• **WHAT YOU HAVE TO DO**
Copy the lines of the items below verbatim, beginning with the line that contains "Jewellery Care (259, 441)" and continuing through the line that contains "Material Glossary (263, 398)", both included. Give only those lines.

Data on locating visible targets
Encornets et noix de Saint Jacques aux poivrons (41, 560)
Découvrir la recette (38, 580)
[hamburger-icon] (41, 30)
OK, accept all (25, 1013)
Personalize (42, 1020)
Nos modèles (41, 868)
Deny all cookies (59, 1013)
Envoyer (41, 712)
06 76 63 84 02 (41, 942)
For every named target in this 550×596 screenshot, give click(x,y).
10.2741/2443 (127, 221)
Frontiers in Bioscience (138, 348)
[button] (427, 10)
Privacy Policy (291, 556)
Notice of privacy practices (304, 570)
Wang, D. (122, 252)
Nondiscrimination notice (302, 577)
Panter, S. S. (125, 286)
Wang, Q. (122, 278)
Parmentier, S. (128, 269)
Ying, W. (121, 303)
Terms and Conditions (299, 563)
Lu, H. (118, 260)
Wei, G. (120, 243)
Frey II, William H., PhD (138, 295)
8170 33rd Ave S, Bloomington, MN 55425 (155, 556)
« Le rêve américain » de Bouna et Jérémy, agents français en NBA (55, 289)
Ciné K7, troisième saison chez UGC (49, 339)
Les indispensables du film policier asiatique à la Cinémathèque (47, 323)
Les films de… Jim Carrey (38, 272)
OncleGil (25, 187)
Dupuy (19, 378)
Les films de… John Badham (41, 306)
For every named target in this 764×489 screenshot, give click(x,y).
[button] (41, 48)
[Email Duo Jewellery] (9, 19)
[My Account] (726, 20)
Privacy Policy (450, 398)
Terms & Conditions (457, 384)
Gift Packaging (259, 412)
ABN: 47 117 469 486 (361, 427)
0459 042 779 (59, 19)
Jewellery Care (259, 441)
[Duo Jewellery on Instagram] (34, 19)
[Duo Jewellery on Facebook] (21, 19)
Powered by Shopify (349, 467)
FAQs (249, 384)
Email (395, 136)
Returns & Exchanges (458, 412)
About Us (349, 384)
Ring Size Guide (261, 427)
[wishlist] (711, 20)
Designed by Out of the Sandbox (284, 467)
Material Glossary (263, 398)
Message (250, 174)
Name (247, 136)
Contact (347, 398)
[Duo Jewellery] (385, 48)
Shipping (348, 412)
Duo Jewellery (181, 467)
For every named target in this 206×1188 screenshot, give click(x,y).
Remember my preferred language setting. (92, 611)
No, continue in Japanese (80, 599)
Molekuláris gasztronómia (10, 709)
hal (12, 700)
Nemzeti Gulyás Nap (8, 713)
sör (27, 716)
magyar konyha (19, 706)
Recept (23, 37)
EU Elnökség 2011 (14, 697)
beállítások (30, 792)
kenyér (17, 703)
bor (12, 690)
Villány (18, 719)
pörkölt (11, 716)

• **OUTPUT**
Jewellery Care (259, 441)
[Duo Jewellery on Instagram] (34, 19)
[Duo Jewellery on Facebook] (21, 19)
Powered by Shopify (349, 467)
FAQs (249, 384)
Email (395, 136)
Returns & Exchanges (458, 412)
About Us (349, 384)
Ring Size Guide (261, 427)
[wishlist] (711, 20)
Designed by Out of the Sandbox (284, 467)
Material Glossary (263, 398)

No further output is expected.